Queria que você aparecesse aqui em casa, não tocasse a campainha; só me ligasse e dissesse: “ei, vai na varanda e dá uma olhada na sua calçada!” Queria descer os degraus da escada de dois em dois (como eu confesso que eu fazia sempre que você chegava) e te abraçar na frente do portão. Os vizinhos olhariam pra nós e pensariam “ai, o coração dessa menina não se aquieta” – e não se aquieta, mesmo. Hoje deu vontade de te dar um abraço, te fazer sorrir o sorriso que você detesta, e não precisa de beijo, não (mas se você quisesse, tudo bem, e nem precisava pedir desculpas). Eu me contentaria só em te ver.

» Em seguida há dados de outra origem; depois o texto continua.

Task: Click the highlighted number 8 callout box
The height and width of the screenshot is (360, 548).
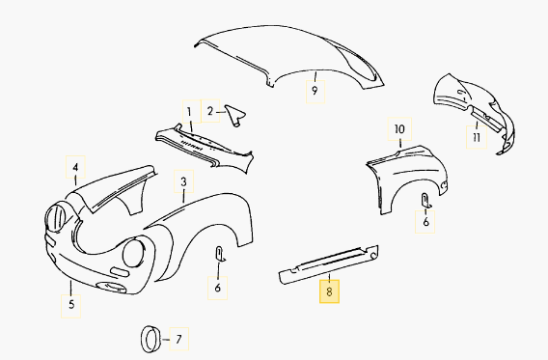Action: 329,291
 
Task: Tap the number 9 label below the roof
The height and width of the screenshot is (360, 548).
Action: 315,92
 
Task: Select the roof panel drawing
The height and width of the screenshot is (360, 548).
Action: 289,56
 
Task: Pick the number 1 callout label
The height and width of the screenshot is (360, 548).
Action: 192,112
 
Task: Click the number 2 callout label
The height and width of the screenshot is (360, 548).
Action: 210,111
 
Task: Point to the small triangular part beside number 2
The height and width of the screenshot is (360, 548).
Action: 234,115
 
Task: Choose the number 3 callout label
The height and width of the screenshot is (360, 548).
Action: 184,181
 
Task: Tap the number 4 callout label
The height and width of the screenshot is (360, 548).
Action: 75,167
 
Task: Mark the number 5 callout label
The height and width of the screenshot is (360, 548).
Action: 71,306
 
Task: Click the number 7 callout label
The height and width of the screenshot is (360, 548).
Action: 178,339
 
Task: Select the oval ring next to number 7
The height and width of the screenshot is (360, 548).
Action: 151,339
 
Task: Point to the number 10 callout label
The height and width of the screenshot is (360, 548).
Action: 399,129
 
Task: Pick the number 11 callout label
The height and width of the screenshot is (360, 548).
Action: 477,137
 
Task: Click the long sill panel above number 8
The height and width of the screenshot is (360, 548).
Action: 329,264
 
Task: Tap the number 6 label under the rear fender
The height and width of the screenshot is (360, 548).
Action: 425,222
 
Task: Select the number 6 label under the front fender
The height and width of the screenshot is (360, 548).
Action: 218,288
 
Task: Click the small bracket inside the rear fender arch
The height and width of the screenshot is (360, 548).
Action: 426,201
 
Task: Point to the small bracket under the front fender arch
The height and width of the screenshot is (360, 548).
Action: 220,254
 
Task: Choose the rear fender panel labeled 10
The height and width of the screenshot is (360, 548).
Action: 407,180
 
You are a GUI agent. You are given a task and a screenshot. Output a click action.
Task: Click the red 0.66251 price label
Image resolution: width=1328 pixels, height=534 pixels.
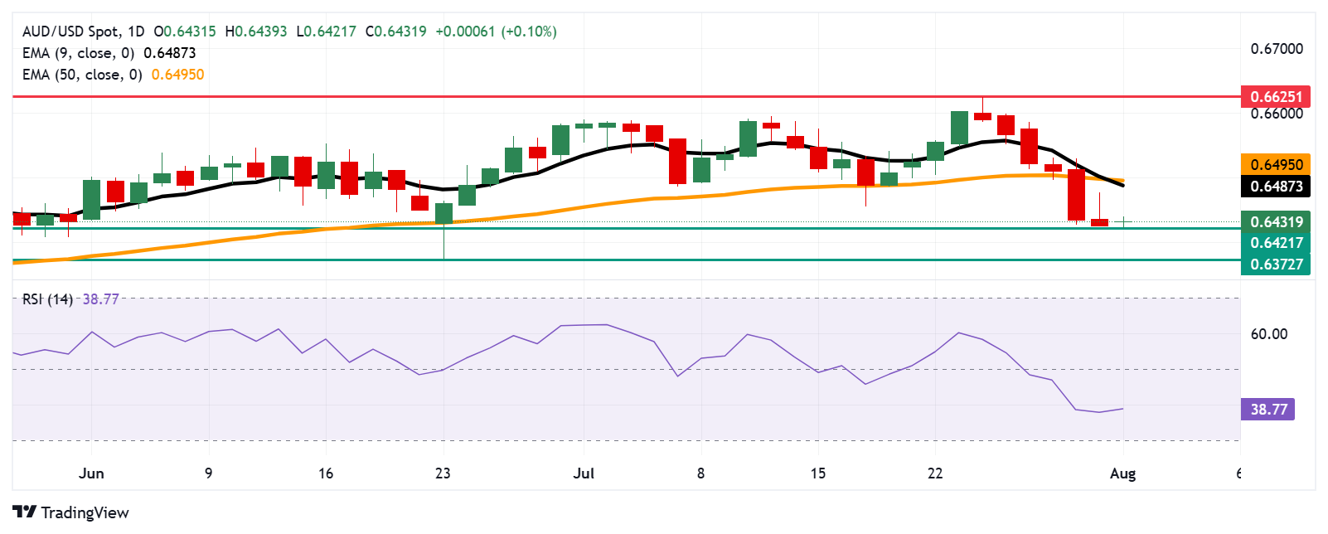point(1276,96)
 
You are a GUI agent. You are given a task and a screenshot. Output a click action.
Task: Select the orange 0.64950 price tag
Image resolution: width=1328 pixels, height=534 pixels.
point(1276,164)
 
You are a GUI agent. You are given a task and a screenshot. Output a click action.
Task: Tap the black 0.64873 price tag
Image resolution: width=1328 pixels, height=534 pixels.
point(1276,186)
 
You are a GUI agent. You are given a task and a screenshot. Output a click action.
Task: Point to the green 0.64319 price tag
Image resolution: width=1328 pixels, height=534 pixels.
point(1276,221)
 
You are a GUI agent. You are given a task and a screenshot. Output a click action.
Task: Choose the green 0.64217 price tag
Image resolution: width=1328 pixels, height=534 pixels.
point(1276,243)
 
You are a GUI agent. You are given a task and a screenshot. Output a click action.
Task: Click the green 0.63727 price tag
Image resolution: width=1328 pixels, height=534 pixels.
point(1276,265)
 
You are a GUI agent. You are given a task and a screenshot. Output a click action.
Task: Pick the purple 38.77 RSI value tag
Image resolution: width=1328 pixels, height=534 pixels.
point(1268,409)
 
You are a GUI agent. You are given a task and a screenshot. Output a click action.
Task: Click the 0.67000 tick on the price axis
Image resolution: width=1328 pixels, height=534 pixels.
point(1276,49)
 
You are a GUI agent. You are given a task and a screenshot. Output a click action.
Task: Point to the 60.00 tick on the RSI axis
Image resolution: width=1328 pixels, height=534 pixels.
point(1268,334)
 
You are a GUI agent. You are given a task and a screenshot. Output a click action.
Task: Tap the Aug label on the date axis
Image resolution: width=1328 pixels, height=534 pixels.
point(1122,473)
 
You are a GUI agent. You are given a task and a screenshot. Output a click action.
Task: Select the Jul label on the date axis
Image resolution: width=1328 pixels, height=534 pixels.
point(584,473)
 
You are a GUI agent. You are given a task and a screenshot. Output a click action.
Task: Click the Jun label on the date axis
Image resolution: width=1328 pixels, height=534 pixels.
point(91,473)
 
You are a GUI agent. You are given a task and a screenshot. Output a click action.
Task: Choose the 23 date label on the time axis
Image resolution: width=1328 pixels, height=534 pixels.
point(443,473)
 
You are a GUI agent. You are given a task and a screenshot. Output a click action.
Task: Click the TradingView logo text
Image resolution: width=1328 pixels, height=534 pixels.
point(85,512)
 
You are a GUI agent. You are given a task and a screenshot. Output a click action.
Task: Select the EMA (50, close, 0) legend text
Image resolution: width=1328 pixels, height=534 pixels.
point(82,75)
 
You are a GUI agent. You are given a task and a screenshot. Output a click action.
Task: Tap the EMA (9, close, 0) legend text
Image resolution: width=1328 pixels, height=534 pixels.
point(78,53)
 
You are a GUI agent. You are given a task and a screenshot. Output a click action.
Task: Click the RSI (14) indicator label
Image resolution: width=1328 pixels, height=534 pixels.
point(47,299)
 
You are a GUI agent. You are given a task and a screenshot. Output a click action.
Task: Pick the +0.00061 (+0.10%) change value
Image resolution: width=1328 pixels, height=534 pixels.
point(496,32)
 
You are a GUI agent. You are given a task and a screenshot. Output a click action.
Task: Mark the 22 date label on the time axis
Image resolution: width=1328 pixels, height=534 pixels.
point(935,473)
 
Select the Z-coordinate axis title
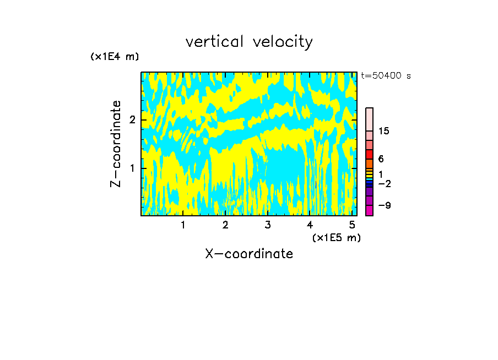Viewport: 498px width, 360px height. click(116, 144)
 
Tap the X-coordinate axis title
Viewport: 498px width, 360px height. click(249, 254)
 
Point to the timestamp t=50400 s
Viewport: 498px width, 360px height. click(386, 76)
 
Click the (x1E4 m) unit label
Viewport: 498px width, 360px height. click(115, 56)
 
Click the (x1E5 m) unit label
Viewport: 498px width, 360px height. click(336, 237)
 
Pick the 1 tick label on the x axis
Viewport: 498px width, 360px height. click(183, 225)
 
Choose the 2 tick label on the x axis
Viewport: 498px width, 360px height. click(225, 225)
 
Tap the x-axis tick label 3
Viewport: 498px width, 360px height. click(268, 225)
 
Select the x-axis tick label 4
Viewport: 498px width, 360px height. click(310, 225)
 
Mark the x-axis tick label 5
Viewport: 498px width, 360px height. click(352, 225)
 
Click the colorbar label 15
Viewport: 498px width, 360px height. click(383, 131)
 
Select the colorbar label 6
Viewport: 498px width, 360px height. click(381, 159)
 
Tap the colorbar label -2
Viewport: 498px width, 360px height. click(384, 183)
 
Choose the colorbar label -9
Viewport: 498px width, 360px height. click(384, 205)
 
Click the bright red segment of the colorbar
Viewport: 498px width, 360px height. click(369, 154)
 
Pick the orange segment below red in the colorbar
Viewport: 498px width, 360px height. click(369, 163)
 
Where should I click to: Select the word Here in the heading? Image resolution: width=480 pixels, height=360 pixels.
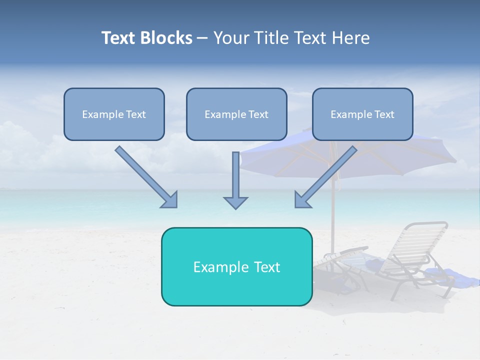350,38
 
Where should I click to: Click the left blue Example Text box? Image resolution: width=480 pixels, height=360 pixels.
114,114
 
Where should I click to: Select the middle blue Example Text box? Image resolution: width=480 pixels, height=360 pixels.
236,114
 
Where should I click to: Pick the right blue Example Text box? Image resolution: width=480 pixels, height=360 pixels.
362,114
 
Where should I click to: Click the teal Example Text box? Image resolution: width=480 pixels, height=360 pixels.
236,266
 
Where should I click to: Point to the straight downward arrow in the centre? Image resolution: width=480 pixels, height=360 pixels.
236,178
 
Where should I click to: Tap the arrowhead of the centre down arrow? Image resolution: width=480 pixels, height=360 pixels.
236,202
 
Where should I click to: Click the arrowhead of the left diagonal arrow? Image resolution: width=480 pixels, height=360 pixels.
170,200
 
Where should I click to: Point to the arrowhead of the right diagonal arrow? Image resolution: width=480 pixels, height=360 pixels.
302,200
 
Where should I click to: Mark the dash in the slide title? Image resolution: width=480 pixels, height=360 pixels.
202,38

Hoje eu queria que você ligasse. Número desconhecido, só pra eu não saber quem era e ter coragem de atender, porque hoje eu não me arrisco a ouvir a voz de ninguém que já tenha machucado meu coração. Amor, eu to confusa. Quase tão confusa como te chamar assim. Eu nem sei mais o que eu quero, se eu te quero, como eu quero. Eu sei do que eu preciso: ficar um pouco sozinha; preciso de um tempo pra mim: um tempo sem expectativas, sem mãos dadas, sem chorar, sem suspiros antes de dormir. Preciso é de uma cerveja, fumar daquele Marlboro vermelho (mas eu mesma compro o meu maço, obrigada), rabiscar a parte branca dos cigarros, pensar como os filtros deles deveriam ser menores. Preciso assistir meu filme favorito, dizendo em voz alta e simultaneamente todas as falas que eu já decorei e tomando sorvete de napolitano direto do pote. Preciso dormir abraçada com meu ursinho de pelúcia sem imaginar que ele é alguém.
E daqui a uns 18 anos, eu espero a sua ligação. Pode esperar, né?